At the same time, there are challenges being made every day relative to the nuances of the science. How does heat move within the climate system? How do changes in cloud cover affect climate sensitivity? What actually is the most likely climate sensitivity to a doubling of CO2? All these questions have been researched many times, and they're continuing to learn more and more. And as we know more and more the levels of uncertainty fall, but we will always continue to learn more.

Is anything going to come along and change that fundamental base consensus position? On either subject. Evolution or AGW? Very highly unlikely.

By Rob Honeycutt (not verified) on 17 Oct 2014 #permalink

geronim... "The second one is the 2% of GDP issue. You really aren't getting this are you? It isn't about saving the planet..."

No, I'm sorry but you don't get it. Go read a couple hundred research papers on the actual science. This is about the fact that we are potentially creating a massive climate crisis. And the point is, the earlier we deal with this, the less it's going to cost us.

If we wait, then what you are afraid of most (authoritarianism) is going to be the result because it will be at a crisis level where you won't have any choice.

By Rob Honeycutt (not verified) on 17 Oct 2014 #permalink

geronim... "seems bemused that we have become so wealthy that we've spawned millions of guilt ridden progressives who want to destroy that wealth..."

Yeesh! Now you're just off the wall.

By Rob Honeycutt (not verified) on 17 Oct 2014 #permalink

Rob

Geronim[o] is just a conspiracy theorist crank from Bishop Hill. Save your breath. You've expended enough energy with the ridiculous Brad and his half-dozen hobby horses that he rides around whenever he's given the chance.

Oh poor BBD, with the clanking armour. Did you ride in on a white pony?

By Shub Niggurath (not verified) on 17 Oct 2014 #permalink

Oh look! There's another one.

Rob writes: "Says the guy named “Shub Niggurath?” Is this some form of ironical attempt humor [sic]?"

Well, she does have a thousand kids. Talk about a carbon footprint! Ba-dum-bump.

BBD, it was one of your wink wink comments that alerted me to Mr Russell's meat-puppetry, thanks!

By Shub Niggurath (not verified) on 18 Oct 2014 #permalink

Author seems to be projecting a strawman of 'deniers'.
Curry only says the obvious, and does not claim this disproves AGW
http://judithcurry.com/2014/10/05/evidence-of-deep-ocean-cooling/
"The bottom line is that uncertainties in ocean heat content are very large, and there is no particularly convincing evidence that the ‘missing heat’ is hiding in the ocean..

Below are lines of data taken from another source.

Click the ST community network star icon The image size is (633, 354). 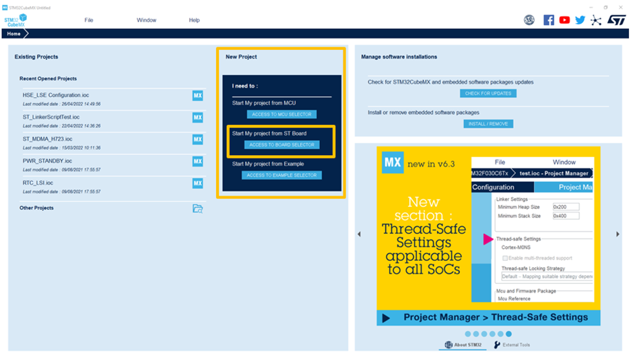point(596,20)
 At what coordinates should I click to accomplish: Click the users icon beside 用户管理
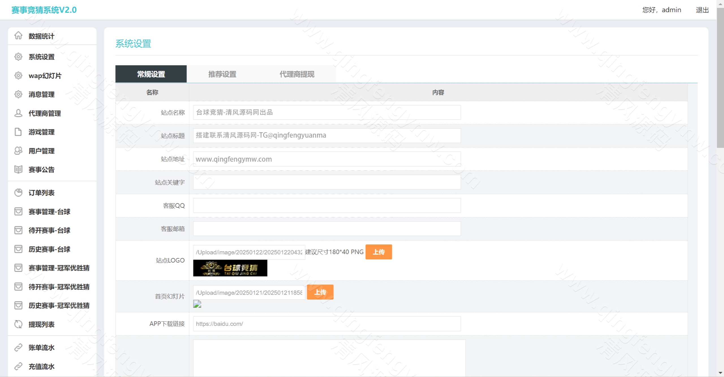[x=18, y=151]
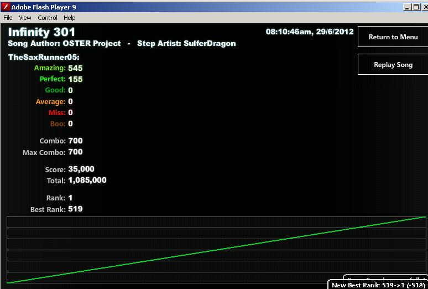428x289 pixels.
Task: Click the Perfect count value 155
Action: click(x=75, y=79)
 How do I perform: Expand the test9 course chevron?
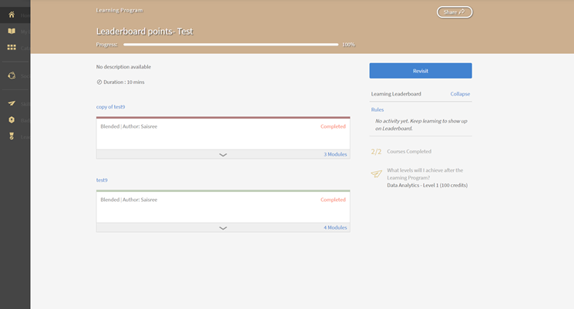(x=223, y=228)
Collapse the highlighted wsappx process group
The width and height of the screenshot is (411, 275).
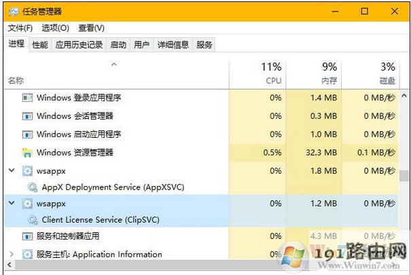tap(11, 203)
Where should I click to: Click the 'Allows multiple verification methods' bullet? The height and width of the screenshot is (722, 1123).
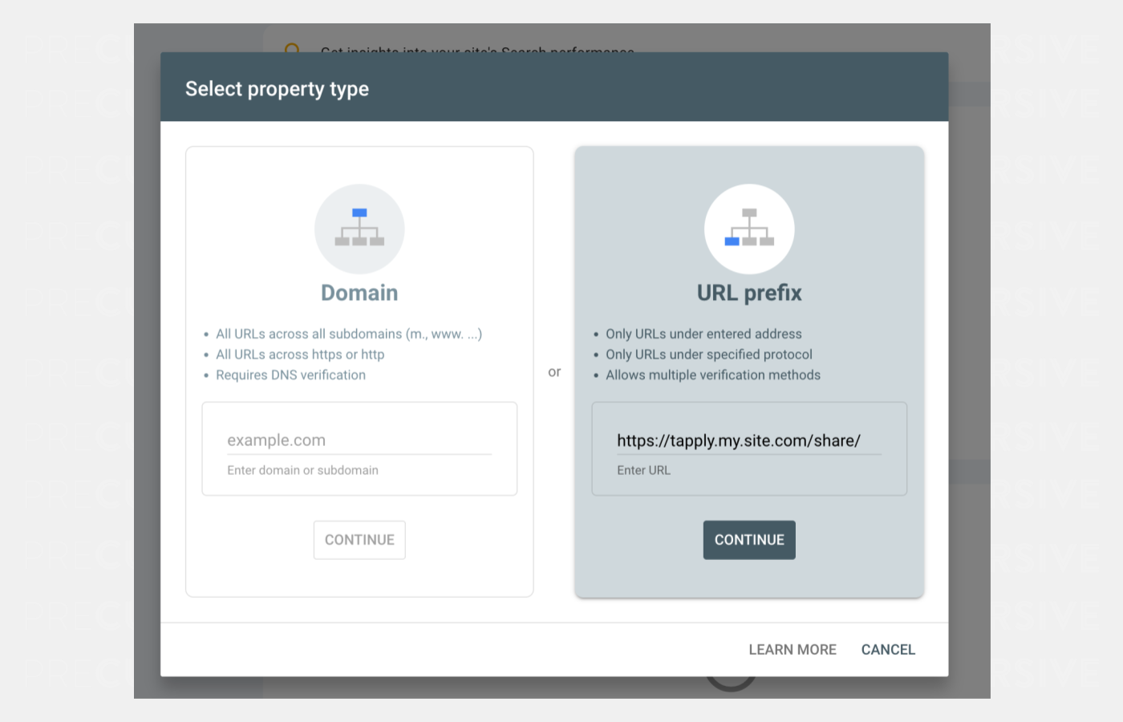pos(712,375)
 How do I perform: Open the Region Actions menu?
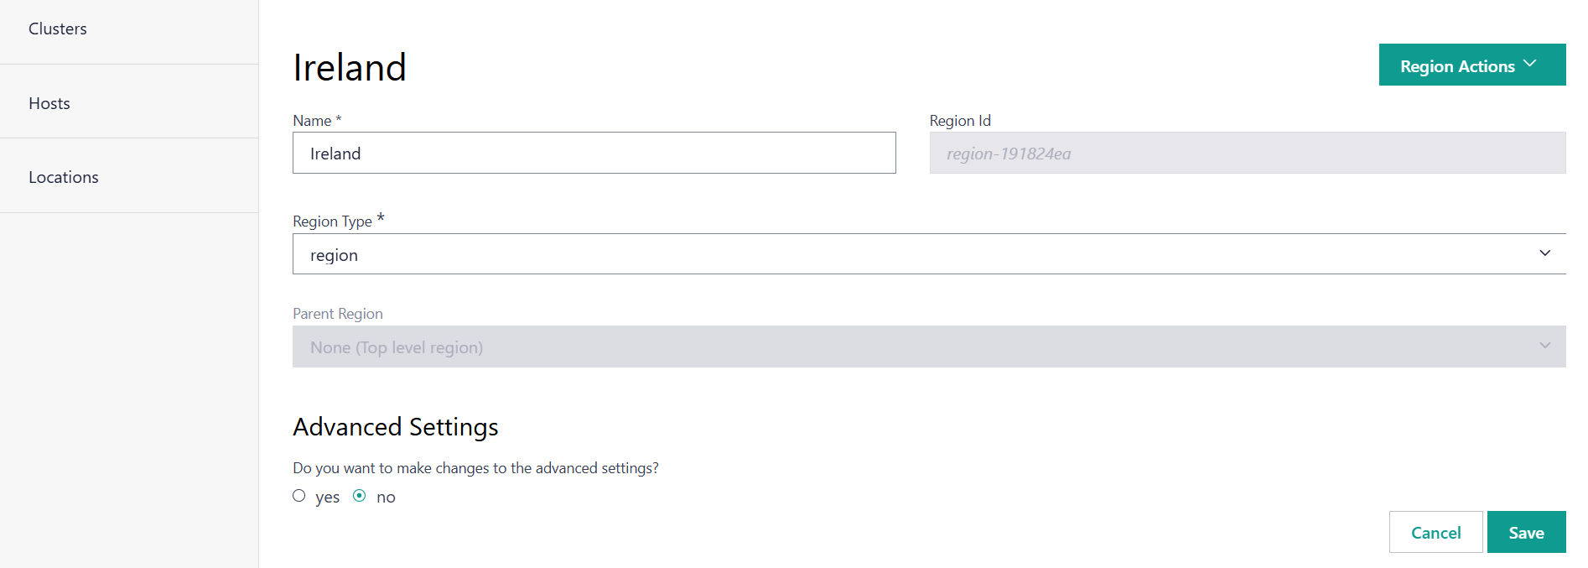coord(1457,65)
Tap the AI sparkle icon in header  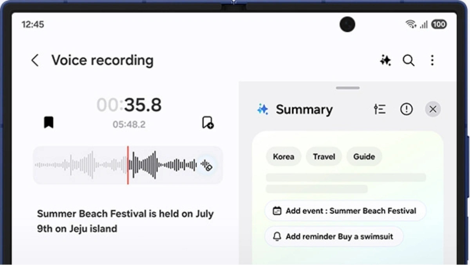point(385,60)
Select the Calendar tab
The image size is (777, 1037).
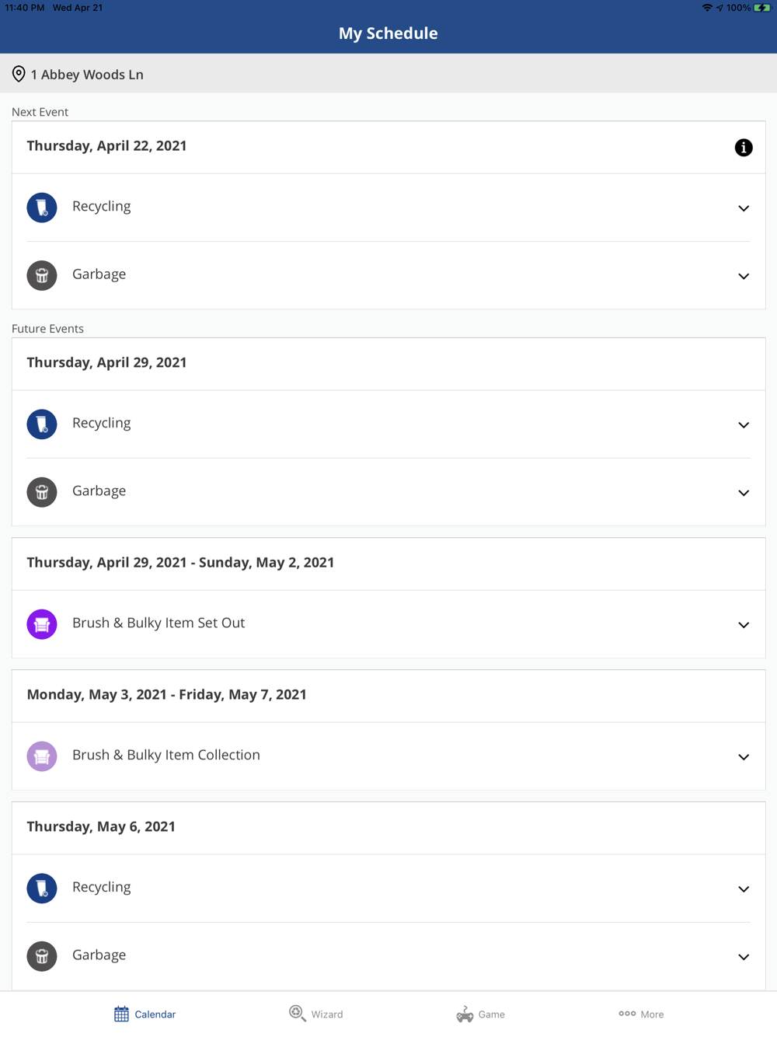(145, 1014)
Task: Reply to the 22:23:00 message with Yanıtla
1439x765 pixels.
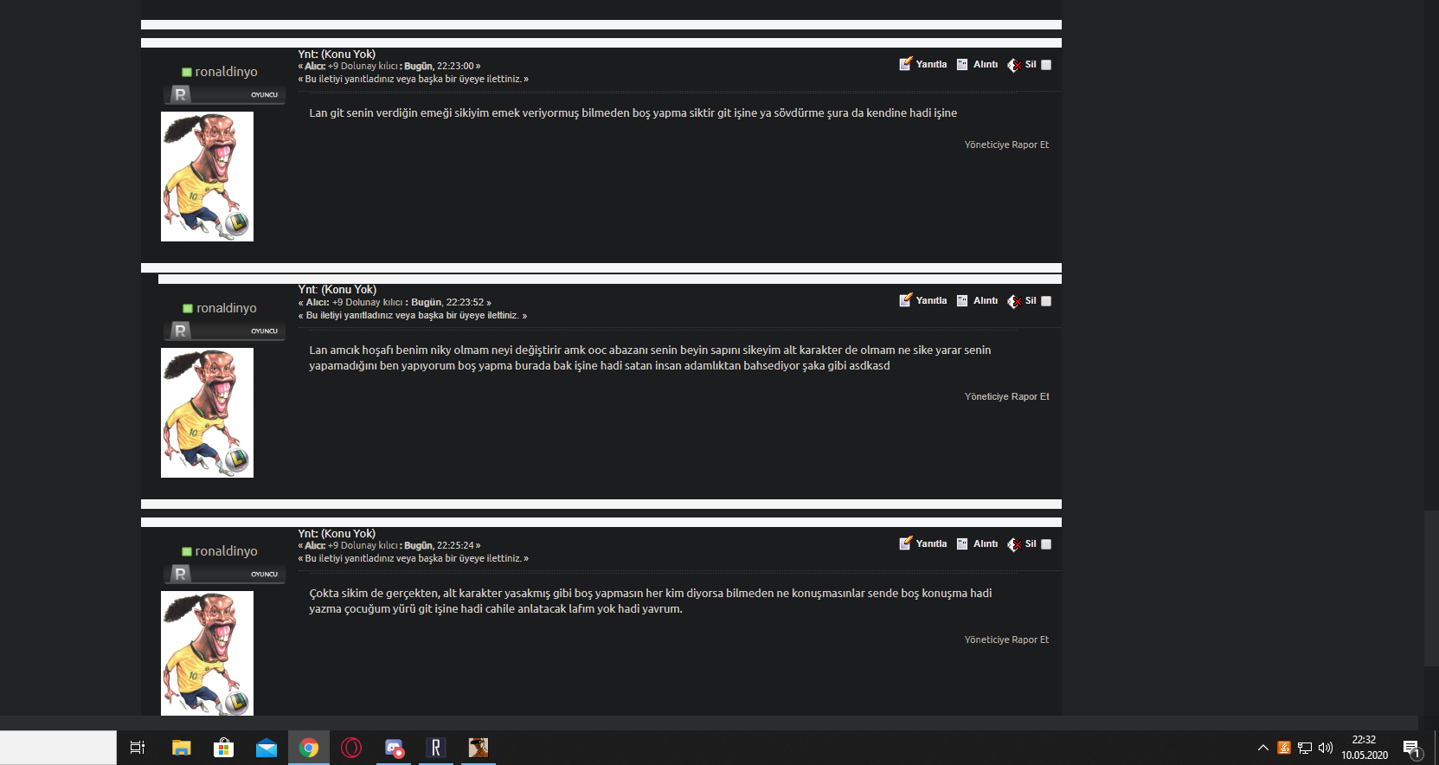Action: [x=923, y=64]
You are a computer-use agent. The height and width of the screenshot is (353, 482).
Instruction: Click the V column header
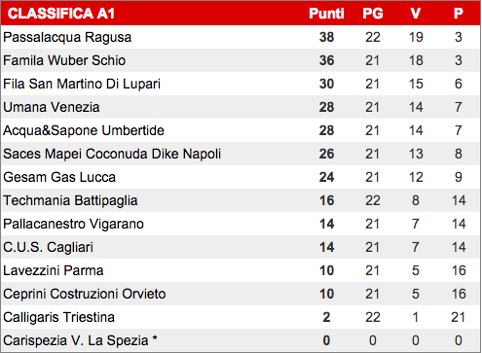coord(416,14)
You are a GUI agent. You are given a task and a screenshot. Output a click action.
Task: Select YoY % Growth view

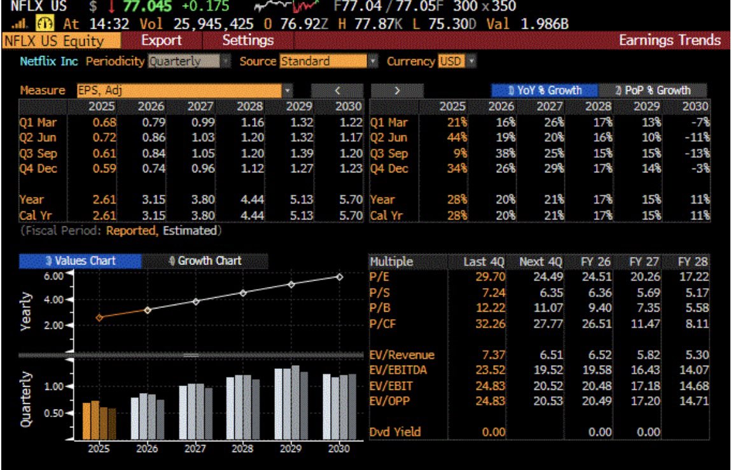(x=545, y=90)
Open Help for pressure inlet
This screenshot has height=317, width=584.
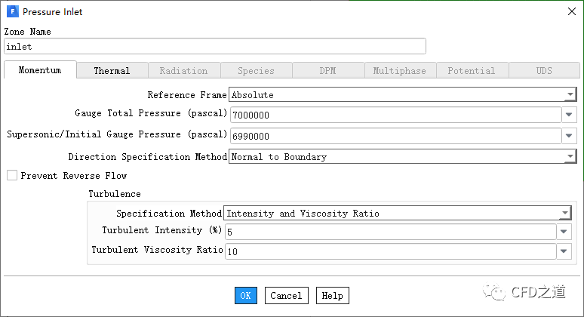pos(332,296)
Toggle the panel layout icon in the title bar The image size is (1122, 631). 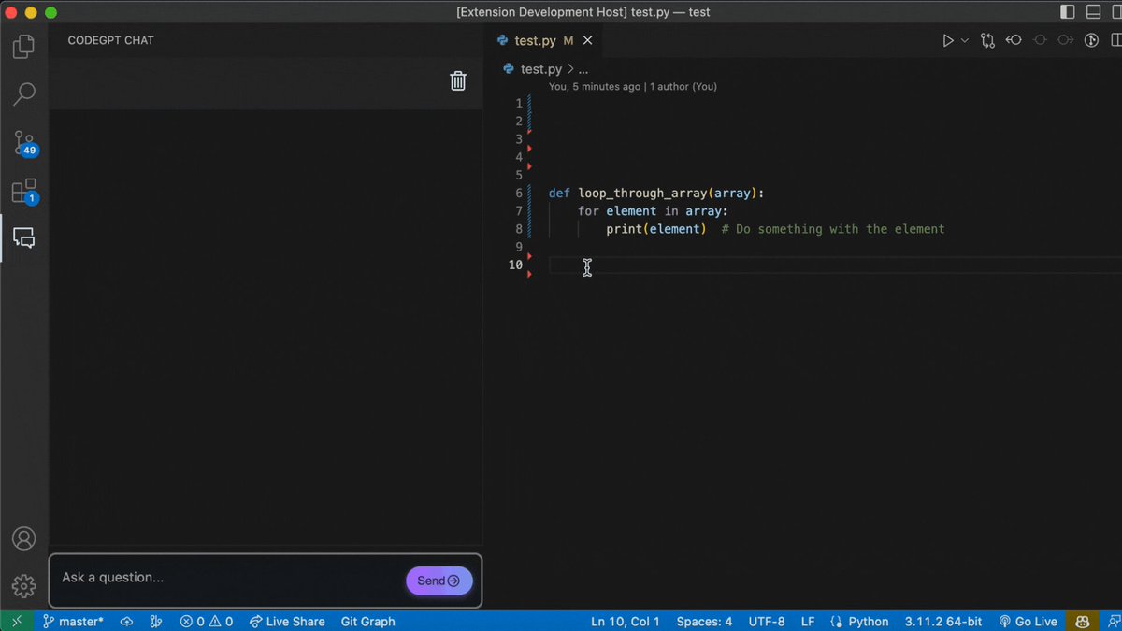pyautogui.click(x=1094, y=12)
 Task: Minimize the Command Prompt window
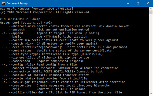128,3
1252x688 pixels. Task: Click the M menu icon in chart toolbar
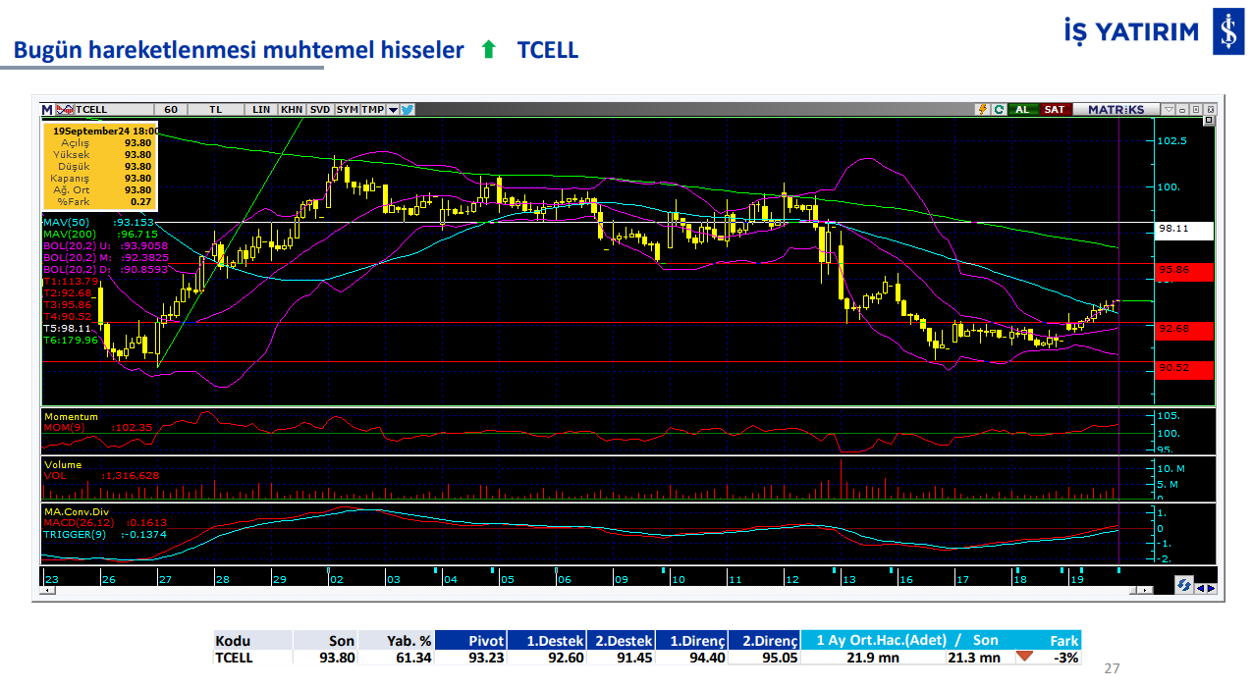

Theo, there is a huge corpus of evidence that the "missing heat" is in the ocean. Curry has misread the data. On top of that she's suggested that the abyss is cooling, when the numbers do not show that at all. The deniers are not strawmen, they are real, and they are doing something morally very very wrong.

@324. Theo : "“The bottom line is that uncertainties in ocean heat content are very large, .."

You realise that this large uncertainty cuts both ways don't you? That it could mean there's actually more heat there than thought and the climate models and predictions are actually too conservative and are underestimating (not overestimating) the scope of the problem?

The more rapid than expected decline in Arctic sea ice melting is one powerful indicator that this could well be the case.*

Meanwhile, anecdata really but of pertinence here, today has seen a record four consecutive October days over 32 degrees celsius (89.6 Fahrenheit) in my home city of Adelaide South Australia. This is part of a noticeable trend which makes my life among others distinctly worse - already.

* “I like ice also as an indicator of climate change for its political neutrality. Ice asks no questions, presents no arguments, reads no newspapers, listens to no debates. It is not burdened by ideology and carries no political baggage as it crosses the threshold from solid to liquid. It just melts.”

-Dr Henry Pollack, geophysicist, University of Michigan.

Source : http://www.youtube.com/watch?feature=player_embedded&v=-wbzK4v7GsM

Watts Up with Sea Ice? Youtube video by Greenman3610 esp. 1 minute 14 secs to 1 minute 51 seconds.